New Report: Alzheimer's Is Fixing to Lay the Boom on U.S. Baby Boomers
Since the first wave of baby boomers is turning 65, the alarms about the coming tsunami of Alzheimer’s are starting to sound.
“Today, 5.3 million Americans have Alzheimer’s disease. But it’s only going to get worse – and fast. By 2030, the U.S. population aged 65 an over is expected to double, meaning there will be more and more Americans with Alzheimer’s – as many as 16 million by mid-century, when there will be nearly 1 million new cases every year,” states Generation Alzheimer’s: The Defining Disease of the Baby Boomers, a new report by the Alzheimer’s Association. “For many baby boomers, Alzheimer’s was a disease they saw in their parents or grandparents. Not anymore. Alzheimer’s disease is now their disease, their crisis, their epidemic.”
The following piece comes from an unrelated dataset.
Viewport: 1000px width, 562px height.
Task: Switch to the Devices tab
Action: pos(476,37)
Several interesting – and very scary – facts are stated in the report, including:
- Of the 5.3 million Americans who currently have Alzheimer’s, 5.1 million are age 65 and older.
- One in eight Americans who are age 65 and older has Alzheimer’s. That number increases to nearly one in two for Americans age 85 and older.
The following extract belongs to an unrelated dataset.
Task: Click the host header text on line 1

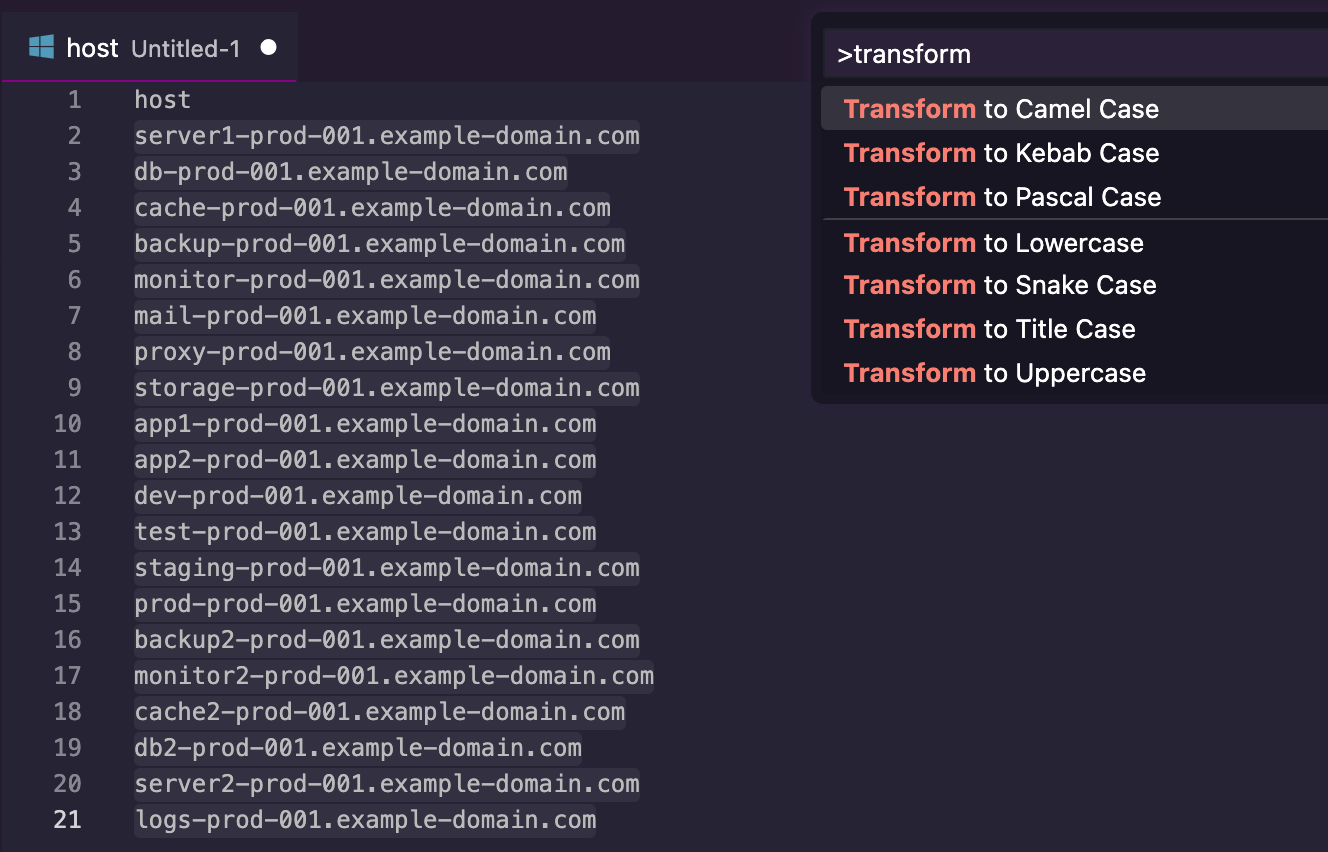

- Someone in the United States develops Alzheimer’s ever 70 second. And by 2050, an American will develop Alzheimer’s disease every 33 seconds.
- The number of Americans with Alzheimer’s could reach 16 million in 2050.
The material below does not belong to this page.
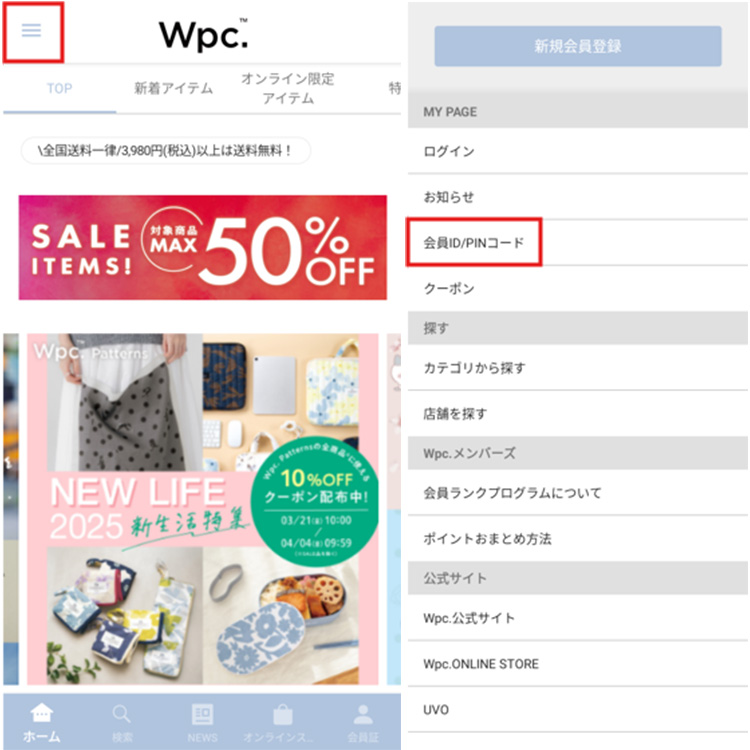Open the hamburger menu icon
Screen dimensions: 750x750
[32, 31]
- It is projected that 10 million baby boomers will be diagnosed with Alzheimer’s.
The report also shares truths about Alzheimer’s that Boomers may not realize, including:
- “An individual will live with the increasingly devastating, debilitating and destructive effects of Alzheimer’s for many years.”
- “Most people survive an average of four to six years after a diagnosis of Alzheimer’s – but many live for as long as 20 years with the disease.”
- “On average, 40 percent of a person’s years with Alzheimer’s are spent in the most severe stage of the disease – longer than any other stage.”
- “By age 80, 4 percent of Americans enter a nursing home. For people with Alzheimer’s, 75 percent end up in a nursing home by age 80.”
While death rates for other major diseases such as stroke, heart disease and breast cancer have declined, the rate for Alzheimer’s disease is “skyrocketing,” according to the report. Additionally, Alzheimer’s disease is the only one of the top 10 causes of death in which a way to prevent, cure or slow the disease has not been discovered Alzheimer’s is the sixth-leading cause of death in the U.S. Unfortunately, at this point no one survives Alzheimer’s disease. The report notes that:
- There’s been a 66 percent increase in the number of Americans who die annually from Alzheimer’s since 2000.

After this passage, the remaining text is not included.